Flávio Bolsonaro questiona Lei Maria da Penha e propõe endurecimento de penas, citando ações em Vitória
Em declaração durante evento do Partido Liberal em Vitória, Espírito Santo, o senador Flávio Bolsonaro (PL) manifestou sua opinião sobre a Lei Maria da Penha, afirmando que a legislação, por si só, não é suficiente para proteger as mulheres vítimas de violência doméstica. O parlamentar defendeu um endurecimento das penas para agressores e criticou o sistema de audiências de custódia.
Flávio Bolsonaro citou exemplos de agressões contra mulheres e ressaltou a necessidade de medidas mais rigorosas. Ele argumentou que autores desses crimes deveriam permanecer presos por um período mais longo, buscando coibir a reincidência e garantir maior segurança às vítimas. A fala ocorreu em um momento em que o senador se apresenta como pré-candidato à Presidência da República.
O senador fez referência às ações da gestão do ex-prefeito de Vitória, Lorenzo Pazolini (Republicanos), como um modelo de proteção às mulheres. A declaração foi divulgada após o lançamento do programa “Brasil por Elas”, idealizado por Flávio Bolsonaro, com foco no eleitorado feminino e propostas de políticas públicas. Conforme informação divulgada pelo próprio senador.
Lei Maria da Penha: o que diz a legislação e críticas sobre sua aplicação
Sancionada em 2006, a Lei Maria da Penha é um marco no combate à violência doméstica e familiar contra a mulher. Ela estabelece mecanismos para prevenir, coibir e punir agressores, incluindo a criação de juizados especializados e a aplicação de medidas protetivas de urgência. A lei prevê, por exemplo, o afastamento do agressor do lar e a proibição de contato com a vítima.

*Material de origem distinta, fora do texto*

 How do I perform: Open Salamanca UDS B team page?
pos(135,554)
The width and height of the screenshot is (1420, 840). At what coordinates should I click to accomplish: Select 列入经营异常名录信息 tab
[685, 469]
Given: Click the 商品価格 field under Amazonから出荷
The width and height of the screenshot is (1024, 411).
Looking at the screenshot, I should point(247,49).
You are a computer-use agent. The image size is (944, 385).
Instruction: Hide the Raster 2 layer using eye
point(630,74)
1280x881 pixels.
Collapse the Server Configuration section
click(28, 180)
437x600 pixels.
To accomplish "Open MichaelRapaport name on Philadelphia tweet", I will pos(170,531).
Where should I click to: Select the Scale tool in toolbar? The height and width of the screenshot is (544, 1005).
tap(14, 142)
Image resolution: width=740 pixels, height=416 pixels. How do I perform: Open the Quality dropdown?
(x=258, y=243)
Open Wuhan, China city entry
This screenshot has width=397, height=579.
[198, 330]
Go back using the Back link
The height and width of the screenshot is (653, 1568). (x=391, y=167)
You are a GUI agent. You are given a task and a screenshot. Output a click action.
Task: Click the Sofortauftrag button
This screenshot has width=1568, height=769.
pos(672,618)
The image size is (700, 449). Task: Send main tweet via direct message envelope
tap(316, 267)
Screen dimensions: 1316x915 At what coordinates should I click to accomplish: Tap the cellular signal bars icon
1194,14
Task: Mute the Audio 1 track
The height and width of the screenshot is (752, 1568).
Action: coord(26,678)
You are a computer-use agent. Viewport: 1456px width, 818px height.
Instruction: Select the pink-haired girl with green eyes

No entanto, Flávio Bolsonaro expressou que a lei, descrita por ele como um “pedaço de papel”, não seria a solução definitiva. Ele criticou as audiências de custódia, onde prisões em flagrante são avaliadas por um juiz em até 24 horas. Para o senador, esse procedimento permite que agressores saiam da prisão rapidamente, o que ele considera insuficiente para a proteção das mulheres.
Ações em Vitória: o que foi feito pela gestão de Lorenzo Pazolini
Apesar de Flávio Bolsonaro não detalhar as medidas específicas, a gestão do ex-prefeito Lorenzo Pazolini em Vitória implementou diversas políticas voltadas ao enfrentamento da violência doméstica. Dentre as iniciativas, destacam-se a inauguração da Casa Rosa, um centro de referência para atendimento a mulheres em situação de violência, e o programa “Botão Maria da Penha”.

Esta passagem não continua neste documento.